** Task to complete **
Retype each of the following rows without any changes.

** Data supplied **
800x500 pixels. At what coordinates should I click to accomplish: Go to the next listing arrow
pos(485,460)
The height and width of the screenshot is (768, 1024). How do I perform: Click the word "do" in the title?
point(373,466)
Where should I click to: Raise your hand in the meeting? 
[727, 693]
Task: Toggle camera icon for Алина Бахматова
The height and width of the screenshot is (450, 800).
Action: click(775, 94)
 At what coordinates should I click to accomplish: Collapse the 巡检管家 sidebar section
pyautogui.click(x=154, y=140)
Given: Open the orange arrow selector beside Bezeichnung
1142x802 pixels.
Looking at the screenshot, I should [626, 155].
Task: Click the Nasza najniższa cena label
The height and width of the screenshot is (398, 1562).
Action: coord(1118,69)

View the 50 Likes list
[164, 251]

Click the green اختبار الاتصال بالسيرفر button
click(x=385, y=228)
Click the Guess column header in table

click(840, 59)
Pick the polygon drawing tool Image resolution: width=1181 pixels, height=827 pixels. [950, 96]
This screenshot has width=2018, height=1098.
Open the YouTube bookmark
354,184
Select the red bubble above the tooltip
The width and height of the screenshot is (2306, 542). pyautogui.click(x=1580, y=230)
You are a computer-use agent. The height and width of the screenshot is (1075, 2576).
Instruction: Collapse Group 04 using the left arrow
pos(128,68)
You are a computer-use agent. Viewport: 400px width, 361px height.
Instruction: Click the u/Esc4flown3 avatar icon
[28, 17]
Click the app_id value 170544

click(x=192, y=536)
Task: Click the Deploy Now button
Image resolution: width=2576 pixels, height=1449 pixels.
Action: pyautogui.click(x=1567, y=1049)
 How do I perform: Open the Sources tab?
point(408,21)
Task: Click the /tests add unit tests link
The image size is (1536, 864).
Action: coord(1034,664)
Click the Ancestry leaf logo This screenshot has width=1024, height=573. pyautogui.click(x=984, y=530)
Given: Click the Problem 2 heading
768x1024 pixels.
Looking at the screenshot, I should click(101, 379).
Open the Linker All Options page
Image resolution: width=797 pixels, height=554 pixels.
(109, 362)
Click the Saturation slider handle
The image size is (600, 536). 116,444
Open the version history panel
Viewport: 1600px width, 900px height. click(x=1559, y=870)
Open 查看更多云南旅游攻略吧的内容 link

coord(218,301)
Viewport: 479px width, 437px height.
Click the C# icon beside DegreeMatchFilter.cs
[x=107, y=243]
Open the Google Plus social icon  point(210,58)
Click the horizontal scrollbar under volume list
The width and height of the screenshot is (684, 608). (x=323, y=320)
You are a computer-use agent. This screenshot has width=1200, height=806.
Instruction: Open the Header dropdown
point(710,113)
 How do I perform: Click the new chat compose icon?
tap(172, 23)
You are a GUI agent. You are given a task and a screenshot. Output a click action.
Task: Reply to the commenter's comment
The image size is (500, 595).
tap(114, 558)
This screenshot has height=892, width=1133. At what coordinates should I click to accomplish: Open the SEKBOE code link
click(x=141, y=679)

** The result **
800x500 pixels. At what coordinates should I click to accomplish: Go to the next listing arrow
pos(485,460)
The height and width of the screenshot is (768, 1024). How do I perform: Click the word "do" in the title?
point(373,466)
Where should I click to: Raise your hand in the meeting? 
[727, 693]
Task: Toggle camera icon for Алина Бахматова
The height and width of the screenshot is (450, 800).
Action: click(775, 94)
 At what coordinates should I click to accomplish: Collapse the 巡检管家 sidebar section
pyautogui.click(x=154, y=140)
Given: Open the orange arrow selector beside Bezeichnung
1142x802 pixels.
Looking at the screenshot, I should [626, 155].
Task: Click the Nasza najniższa cena label
The height and width of the screenshot is (398, 1562).
Action: coord(1118,69)

View the 50 Likes list
[164, 251]

Click the green اختبار الاتصال بالسيرفر button
click(x=385, y=228)
Click the Guess column header in table

click(840, 59)
Pick the polygon drawing tool Image resolution: width=1181 pixels, height=827 pixels. [950, 96]
This screenshot has width=2018, height=1098.
Open the YouTube bookmark
354,184
Select the red bubble above the tooltip
The width and height of the screenshot is (2306, 542). pyautogui.click(x=1580, y=230)
You are a computer-use agent. The height and width of the screenshot is (1075, 2576).
Instruction: Collapse Group 04 using the left arrow
pos(128,68)
You are a computer-use agent. Viewport: 400px width, 361px height.
Instruction: Click the u/Esc4flown3 avatar icon
[28, 17]
Click the app_id value 170544

click(x=192, y=536)
Task: Click the Deploy Now button
Image resolution: width=2576 pixels, height=1449 pixels.
Action: pyautogui.click(x=1567, y=1049)
 How do I perform: Open the Sources tab?
point(408,21)
Task: Click the /tests add unit tests link
The image size is (1536, 864).
Action: coord(1034,664)
Click the Ancestry leaf logo This screenshot has width=1024, height=573. pyautogui.click(x=984, y=530)
Given: Click the Problem 2 heading
768x1024 pixels.
Looking at the screenshot, I should click(101, 379).
Open the Linker All Options page
Image resolution: width=797 pixels, height=554 pixels.
(109, 362)
Click the Saturation slider handle
The image size is (600, 536). 116,444
Open the version history panel
Viewport: 1600px width, 900px height. click(x=1559, y=870)
Open 查看更多云南旅游攻略吧的内容 link

coord(218,301)
Viewport: 479px width, 437px height.
Click the C# icon beside DegreeMatchFilter.cs
[x=107, y=243]
Open the Google Plus social icon  point(210,58)
Click the horizontal scrollbar under volume list
The width and height of the screenshot is (684, 608). (x=323, y=320)
You are a computer-use agent. This screenshot has width=1200, height=806.
Instruction: Open the Header dropdown
point(710,113)
 How do I perform: Click the new chat compose icon?
tap(172, 23)
You are a GUI agent. You are given a task and a screenshot. Output a click action.
Task: Reply to the commenter's comment
The image size is (500, 595).
tap(114, 558)
This screenshot has height=892, width=1133. At what coordinates should I click to accomplish: Open the SEKBOE code link
click(x=141, y=679)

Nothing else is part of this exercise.